"Dan Ebed-Melekh berkata kepada Ebed-Melekh, orang Etiopia itu: 'Ambillah orang-orang ini dari bawah sini, dan tuntunlah mereka keluar dari rumah gudang itu.'"
Kisah yang tercatat dalam Kitab Yeremia, khususnya pada pasal 38 ayat 12, mengisahkan sebuah momen krusial di tengah tragedi dan penindasan. Yeremia, seorang nabi yang setia menyampaikan firman Tuhan, dibuang ke dalam sebuah sumur berlumpur oleh para pejabat Yehuda yang tidak menyukai pesannya. Dalam kondisi yang sangat mengerikan, hampir tanpa harapan, muncul secercah keberanian dari seorang tokoh yang tidak terduga, yaitu Ebed-Melekh.

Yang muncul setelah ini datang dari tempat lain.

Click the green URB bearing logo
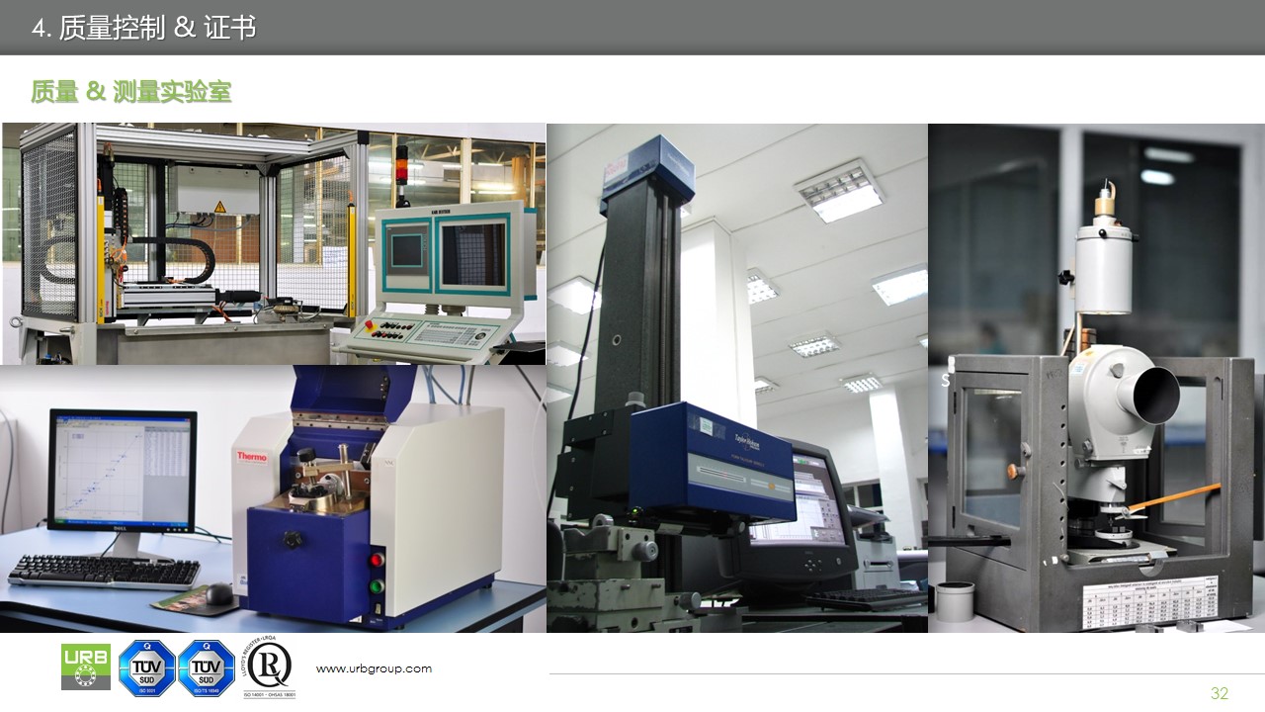The width and height of the screenshot is (1265, 712). 86,667
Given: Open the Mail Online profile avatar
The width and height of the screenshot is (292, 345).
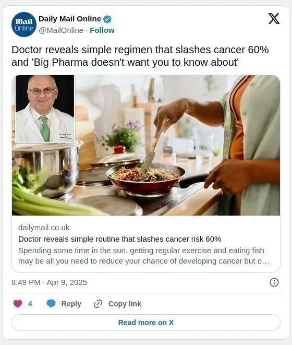Looking at the screenshot, I should 24,25.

Ayat ini menjadi inti dari tindakan penyelamatan yang dilakukan oleh Ebed-Melekh. Ia, seorang sida-sida kerajaan atau pejabat istana yang kemungkinan besar memiliki kedudukan penting, mendengar bagaimana Yeremia dibuang ke dalam sumur. Berbeda dengan para pejabat lain yang cenderung acuh tak acuh atau bahkan memusuhi Yeremia, Ebed-Melekh menunjukkan kepedulian dan keberanian luar biasa. Ia tidak ragu untuk mengambil tindakan, bahkan ketika hal itu berpotensi menempatkannya dalam risiko.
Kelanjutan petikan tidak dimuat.